Volume 54 | Number 4 | August 2019

Abstract List

Sean M. Murphy PhD, Jake R. Morgan M.S., Philip J. Jeng MS, Bruce R. Schackman PhD


Objective

To estimate the own‐price elasticity of demand for naloxone, a prescription medication that can counter the effects of an opioid overdose, and predict the change in pharmacy sales following a conversion to over‐the‐counter status.

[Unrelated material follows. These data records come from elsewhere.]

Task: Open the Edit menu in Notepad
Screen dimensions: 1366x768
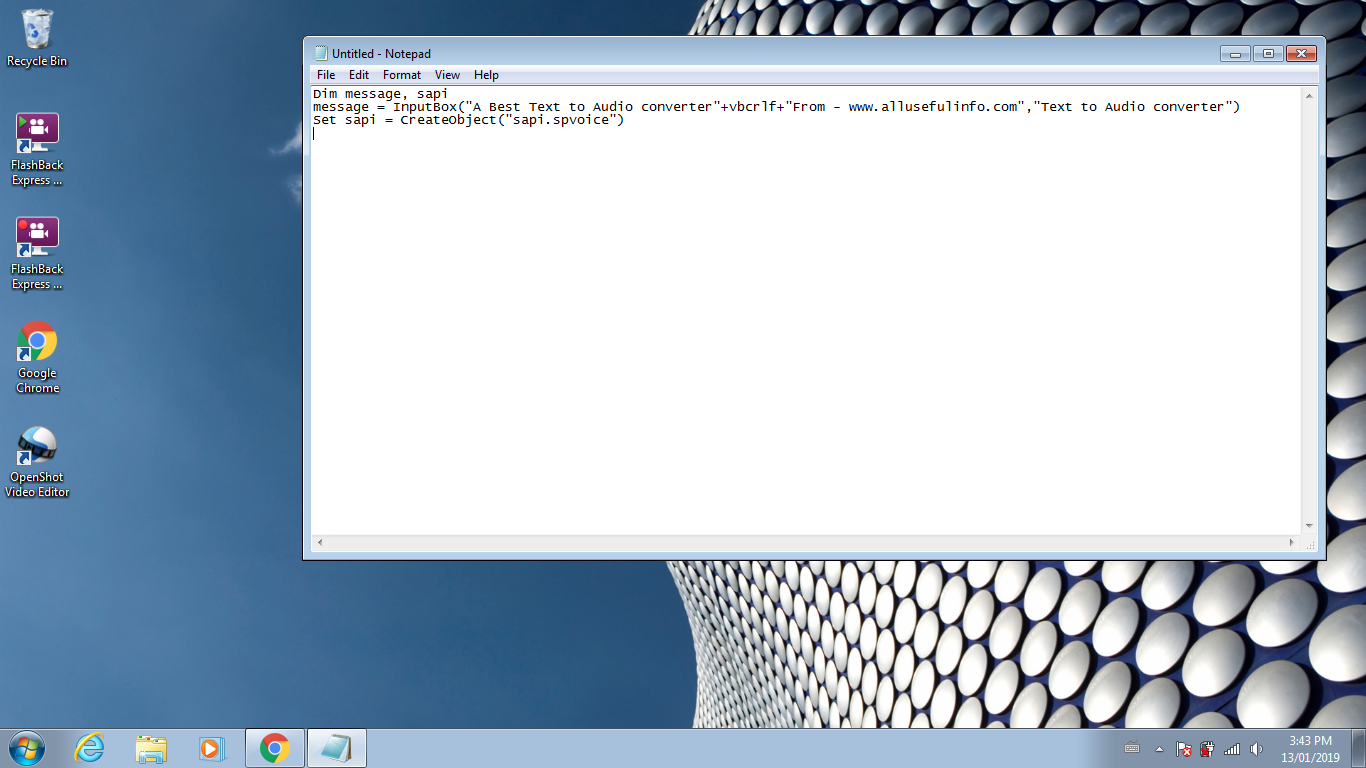Action: pos(358,75)
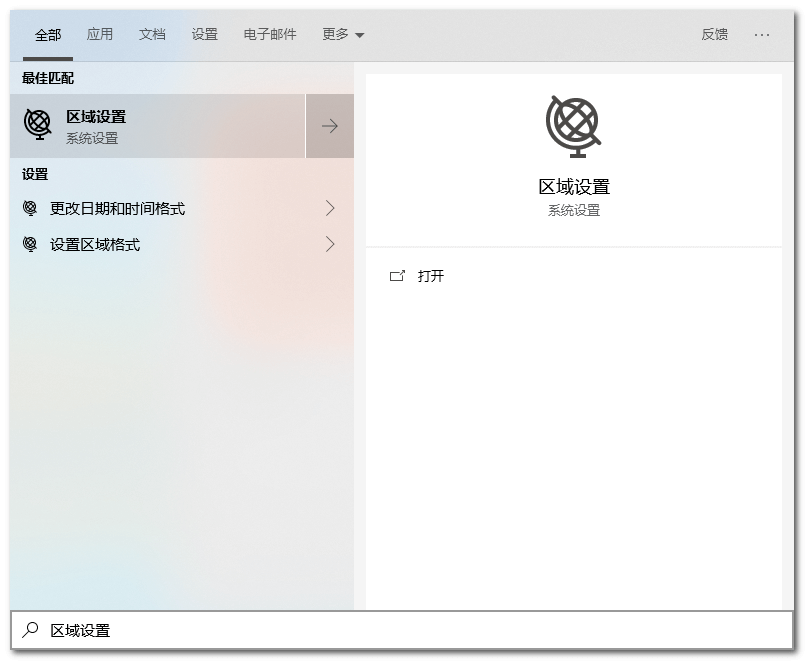Select the 文档 filter tab
Image resolution: width=805 pixels, height=661 pixels.
point(152,34)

Data Sources/Study Setting

The primary data source was a nationwide prescription claims dataset for 2010‐2017. The data cover 80 percent of retail pharmacies and account for roughly 90 percent of prescriptions filled. Additional covariates were obtained from various secondary data sources.


Study Design

We estimated a longitudinal, simultaneous equation model of naloxone supply and demand. Our primary variables of interest were the quantity of naloxone sold, measured as total milligrams sold at pharmacies, and the out‐of‐pocket price paid per milligram, both measured per Code and quarter‐year.


Data Collection/Extraction Methods

Primary data came directly from payers and processors of prescription drug claims.


Principal Findings

We found that, on average, a 1 percent increase in the out‐of‐pocket price paid for naloxone would result in a 0.27 percent decrease in pharmacy sales. We predict that the total quantity of naloxone sold in pharmacies would increase 15 percent to 179 percent following conversion to over‐the‐counter status.


Conclusions

Naloxone is own‐price inelastic, and conversion to over‐the‐counter status is likely to lead to a substantial increase in total pharmacy sales.